The patients had a median age of 64 years (range, 35-77). At baseline, the mean hemoglobin was 9.5 ± 0.2 g/dL, the mean serum ferritin was 1067 ± 297 μg/L, the mean serum iron was 34 ± 6 μg/dL, and the mean transferrin saturation was 16.7 ± 3.4%.

The patients received twice-weekly intravenous infusions of lexaptepid pegol for 4 weeks, and the researchers observed patients for 1 month after treatment. Patients were not allowed to receive erythropoiesis-stimulating agents or iron products during the study period.

The results showed increases in hemoglobin of 1 g/dL or greater, which qualified as a response, in 5 of the 12 patients (42%). Three patients achieved a response within 2 weeks of treatment initiation. All 5 patients maintained the increase in hemoglobin throughout the follow-up period.
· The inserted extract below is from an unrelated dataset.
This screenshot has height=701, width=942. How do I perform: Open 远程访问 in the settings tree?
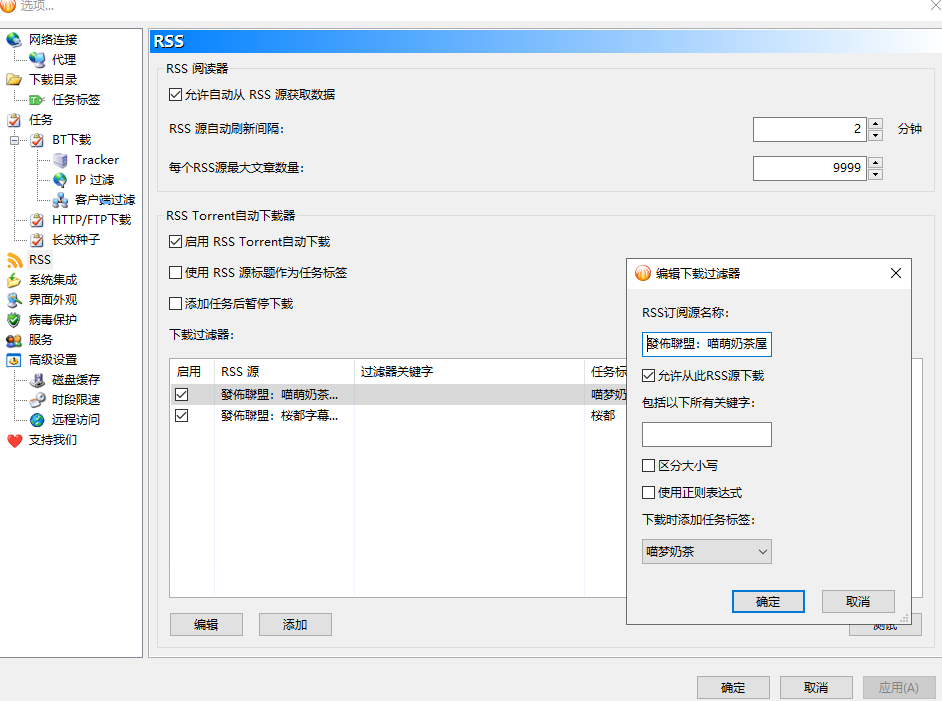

There was no clear difference in response among the different malignancies, Dr Reike said. But he also noted that, as the study included a small number of patients, it wasn’t really possible for the researchers to make a fair comparison.
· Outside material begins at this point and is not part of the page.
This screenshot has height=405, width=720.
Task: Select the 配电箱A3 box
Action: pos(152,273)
In addition to increasing hemoglobin levels, lexaptepid pegol decreased the mean serum ferritin from 1067 μg/L to 815 μg/L in the entire cohort of patients (P=0.014) and from 772 μg/L to 462 μg/L in responders (but this was not significant).
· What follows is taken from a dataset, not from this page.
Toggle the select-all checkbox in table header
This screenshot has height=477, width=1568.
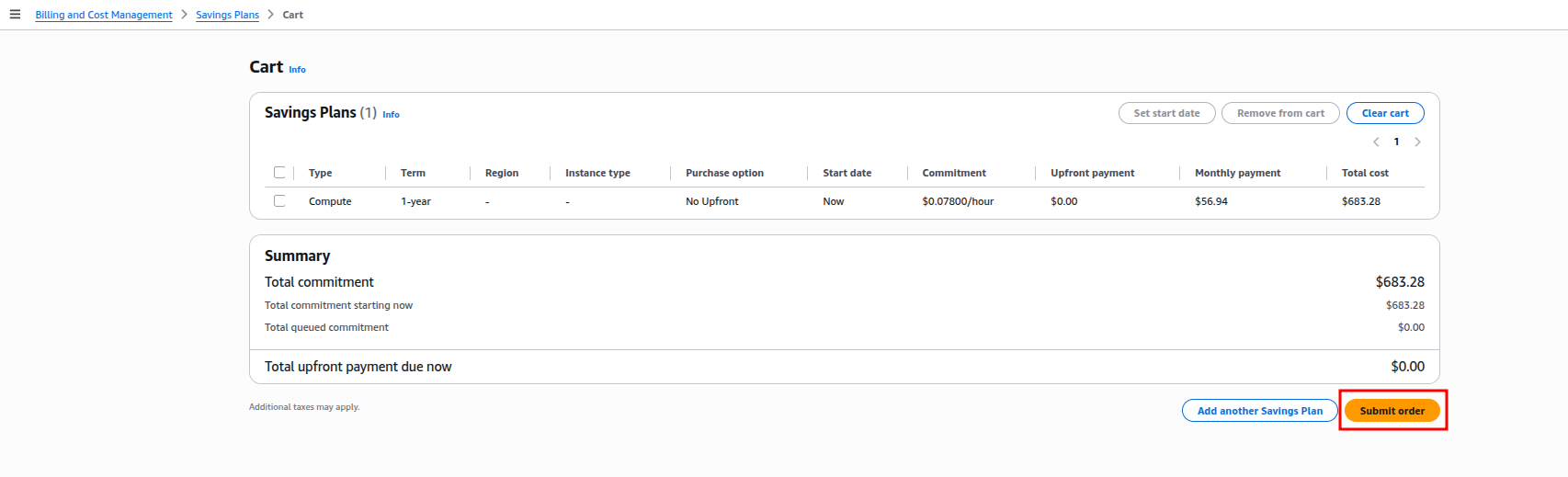click(279, 172)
Reticulocyte hemoglobin increased from 22.7 pg to 24.9 pg (P=0.019) in responding patients, but there was no increase in non-responders. (Data for this measurement were only available for 3 of the responders—but all 7 of the non-responders—due to differences in measurement capabilities at the different research sites).

“During the treatment, we saw a very nice increase in reticulocyte hemoglobin, which shows, in these patients, the red blood cells were able to take up iron and build up more hemoglobin,” Dr Riecke said.

The researchers also observed an increase in the mean reticulocyte index in responding patients, from 0.9 to 1.2, although the increase was not significant.

“So this shows that, not only do you have an increase in hemoglobin within each reticulocyte, but you have an increase in the number of reticulocytes—something that we didn’t really expect in the beginning,” Dr Riecke said. “And this may be a sign that the efficacy of erythropoiesis is improved.”

Additionally, responding patients experienced a decrease in soluble transferrin receptor levels, from 10.0 mg/L to 8.6 mg/L, although this was not significant. Soluble transferrin receptor levels remained unchanged in non-responders. (Data for this measurement were only available for 3 of the responders and 4 of the non-responders.)

 

 

“The decrease in soluble transferrin receptor levels is a sign that, in the beginning, the cells were very iron-hungry, and then their hunger was satisfied—at least to a certain extent—during the treatment with our drug,” Dr Reike said. “This is a sign that, by reducing hepcidin, more iron is being released into the circulation, and this iron can effectively be used for erythropoiesis.”

Dr Reike added that, although the researchers did observe some adverse effects in the patients, none of these could be clearly attributed to lexaptepid pegol.

Some of the patients did have low blood pressure shortly after treatment, but that may have been influenced by factors other than treatment, he said. Furthermore, in the phase 1 study of lexaptepid pegol in healthy subjects, the only adverse effect that occurred in the treatment arm (and not in the placebo arm) was headache.

Based on these results, NOXXON is now planning—and recruiting for—a study of lexaptepid pegol in dialysis patients.